24 maio 2017 Arquivado
Onecoin é fechada para esquema em pirâmide

24 maio 2017 Arquivado
Suspeita-se que a OneCoin não tem a tecnologia necessária para ser considerada uma moeda virtual. Não aceite convites para investimentos com lucros elevados e garantidos.

A OneCoin criou a sua própria moeda virtual e promete lucros elevados e garantidos. Os investidores pagam um montante para recrutar outras pessoas que, por sua vez, também pagam para participar. Os recrutadores recebem parte do dinheiro pago pelos novos recrutas, numa lógica de esquema em pirâmide

Existem várias moedas virtuais que tentam obter lucros rápidos, embaladas pela elevada valorização da Bitcoin, que é fácil de imitar. Mas suspeita-se que a OneCoin não tem a tecnologia que está na base da Bitcoin, tecnologia conhecida como blockchain. Ou seja, a OneCoin nem sequer pode ser considerada uma moeda virtual.

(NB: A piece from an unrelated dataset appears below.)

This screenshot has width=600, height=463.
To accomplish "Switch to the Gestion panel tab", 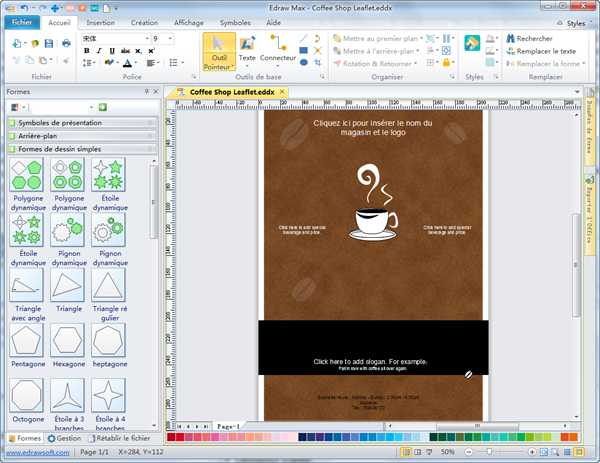I will (64, 438).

Apesar da sua dimensão mundial, a OneCoin teve pouca expressão em Portugal. A maior parte do recrutamento em Português provém de sites brasileiros, embora existam páginas no Facebook aparentemente criadas por portugueses, que anunciam reuniões em hotéis (modus operandi habitual dos esquemas em pirâmide).

Enquanto continuar disponível, a OneCoin pode ser cada vez mais usada como fachada para esquemas fraudulentos, perseguindo a lógica de forte valorização da Bitcoin. Essa moeda virtual não é mais segura: a Bitcoin é um produto financeiro não regulado e o público em geral está pouco informado sobre o seu funcionamento, o que pode gerar equívocos. Por isso, é uma moeda virtual vantajosa para os burlões.

Não aceite convites que receba no e-mail ou através do Facebook para investir numa "oportunidade imperdível", que garante lucros elevados e passa por recrutar mais pessoas. Nenhum investimento oferece elevados rendimentos de forma garantida. A Bitcoin, por exemplo, valorizou mais de 600% nos últimos dois anos, mas teve perdas superiores a dois terços.

O esquema da OneCoin começou em 2014, mas já em 2015 começaram os avisos das autoridades de vários países. Em setembro de 2016, a polícia inglesa alertou que estava a investigar a empresa. Em abril deste ano, as autoridades alemãs ordenaram que as empresas ligadas à OneCoin terminassem as atividades não autorizadas e lançaram uma investigação por suspeitas de fraude. Na Índia, foram realizadas detenções e apreendidas contas bancárias. Na Hungria, cujo banco central já tinha deixado vários avisos, foi anunciada uma investigação conjunta da polícia e das autoridades fiscais. Espera-se que as ações das autoridades e a suspensão dos pagamentos coloque um ponto final no esquema.